De acordo com a denúncia apresentada pelo promotor de Justiça Jonas Junio Linhares Costa Monteiro, os investigados responderão pelos crimes de estelionato majorado e associação criminosa. O homem também foi denunciado por coação no curso do processo.

Segundo as investigações, o grupo atuava de forma organizada, explorando a confiança, a vulnerabilidade emocional e a religiosidade das vítimas para obter vantagens financeiras. A principal investigada teria conquistado a amizade de uma das vítimas e, posteriormente, a convencido a realizar transferências de dinheiro, contrair empréstimos e adquirir bens sob promessas de investimentos lucrativos.

Ainda conforme a denúncia, a fraude passou a envolver uma suposta corrente espiritual. A investigada alegava agir em nome de uma líder religiosa chamada “Dona Divina”, cuja existência não foi confirmada durante as investigações. Com a justificativa de afastar problemas espirituais, a vítima teria sido induzida a realizar pagamentos elevados para supostos rituais e aquisição de materiais.

O Ministério Público afirma que a vítima foi levada a financiar veículo, hipotecar patrimônio e comprar diversos bens de alto valor, como celulares, joias, móveis, eletrodomésticos, perfumes e outros produtos. Parte desses itens foi localizada e apreendida durante mandados de busca e apreensão.

As investigações apontam que os prejuízos financeiros chegam a aproximadamente R$ 1 milhão, incluindo perdas patrimoniais, bens obtidos por meio da fraude e dívidas acumuladas pelas vítimas. O caso também teria provocado graves impactos emocionais, levando uma das vítimas a necessitar de atendimento médico de urgência.

Segundo a acusação, a mulher de 52 anos teria auxiliado na ocultação de bens, enquanto o homem de 30 anos teria participado da utilização dos produtos obtidos e ainda ameaçado uma das vítimas durante a investigação.

Atualmente, a principal investigada cumpre prisão domiciliar por determinação da Justiça. Os outros dois denunciados respondem ao processo em liberdade.

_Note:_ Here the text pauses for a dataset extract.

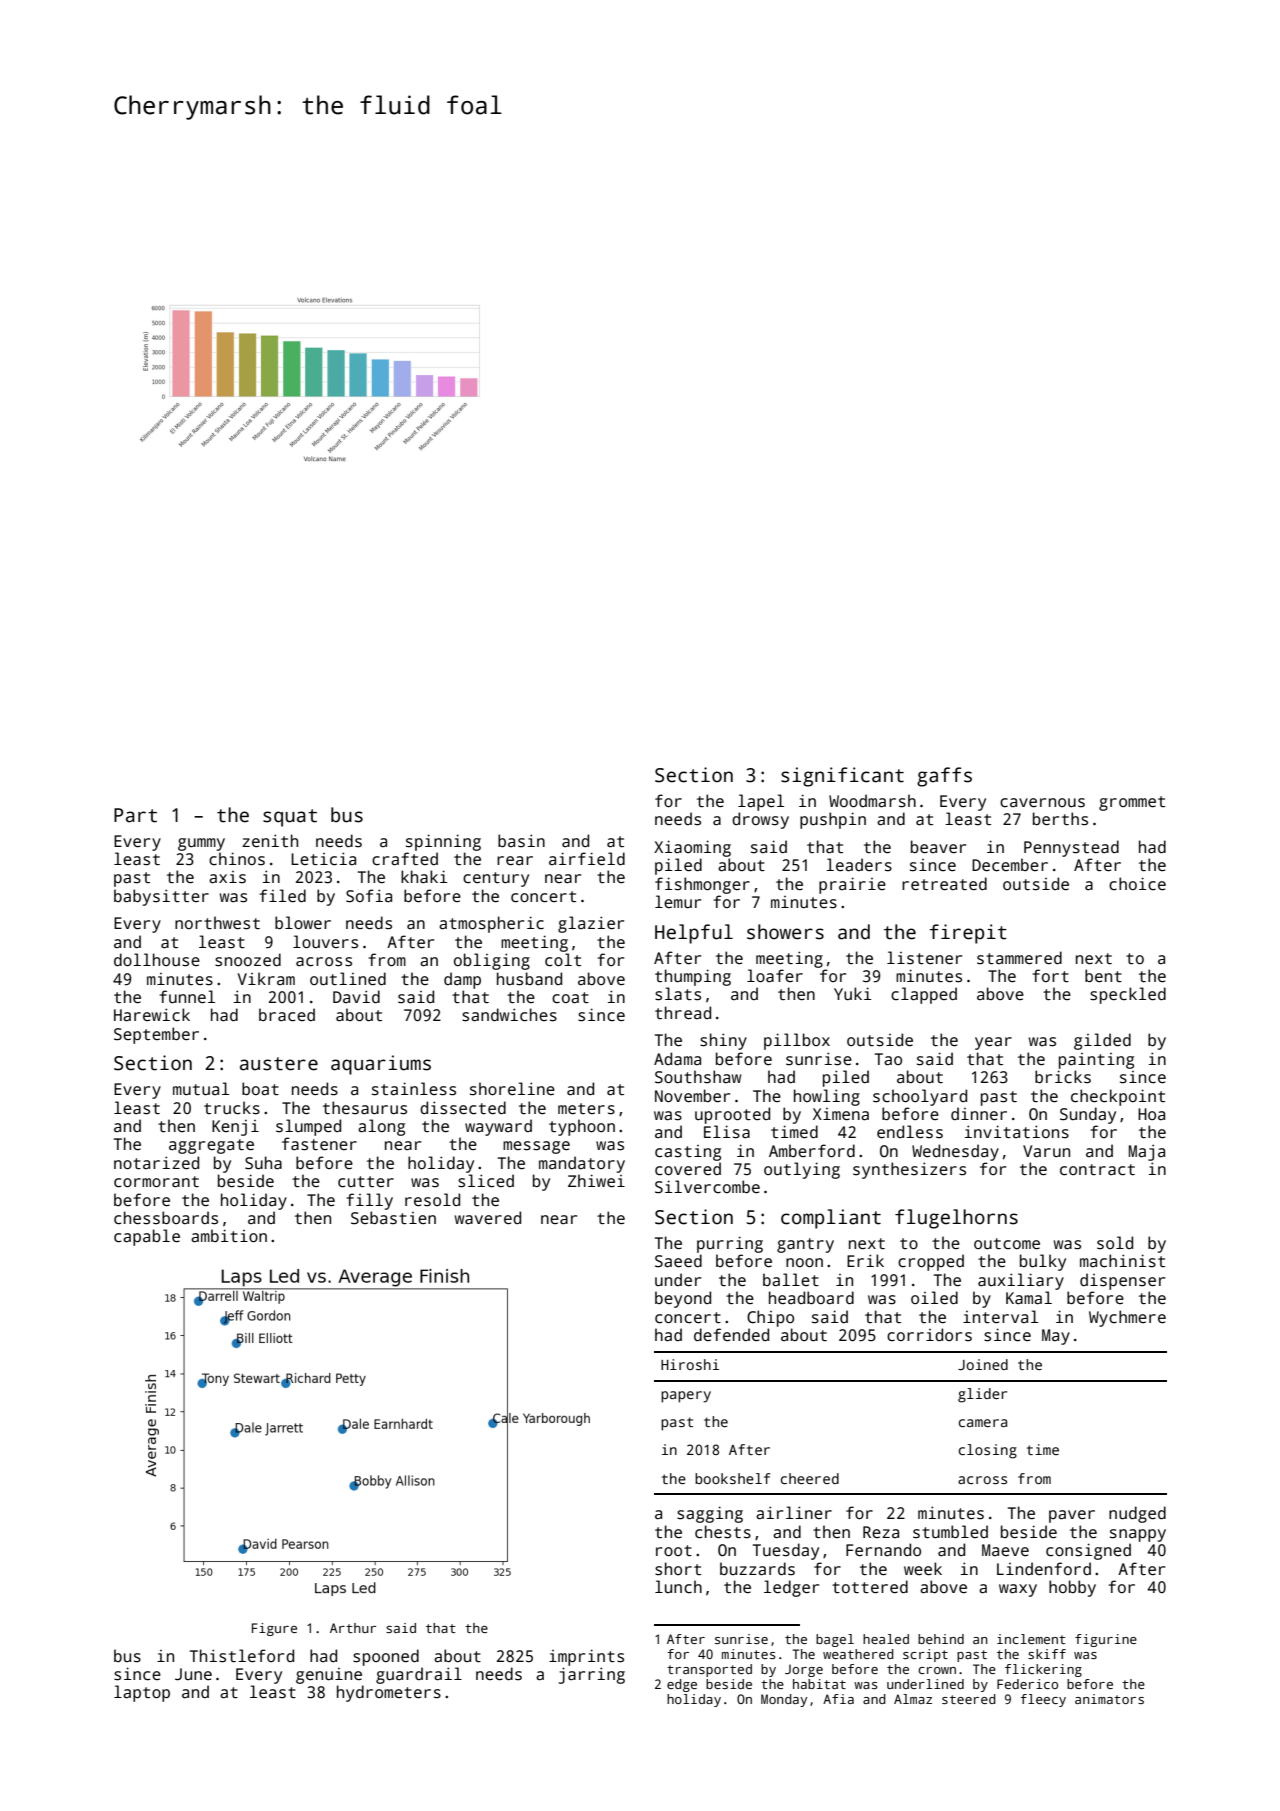 The image size is (1280, 1811). What do you see at coordinates (760, 820) in the screenshot?
I see `drowsy` at bounding box center [760, 820].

O MPMG pediu a condenação dos acusados e a fixação de reparação mínima de R$ 1 milhão pelos danos causados às vítimas. O caso seguirá agora para análise do Poder Judiciário.

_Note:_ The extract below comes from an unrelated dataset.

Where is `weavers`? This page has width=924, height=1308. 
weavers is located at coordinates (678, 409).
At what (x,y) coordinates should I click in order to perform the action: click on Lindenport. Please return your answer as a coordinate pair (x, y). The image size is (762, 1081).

Na visão do Promotor de Justiça Jonas Junio Linhares Costa Monteiro, o caso revela um elevado grau de sofisticação da fraude, caracterizada não apenas pela obtenção de expressivas vantagens econômicas, mas também pela exploração da confiança, da vulnerabilidade emocional e da religiosidade das vítimas como instrumentos de manipulação psicológica. O Promotor ressalta que condutas dessa natureza exigem resposta firme do sistema de Justiça, especialmente quando resultam em graves consequências patrimoniais e emocionais.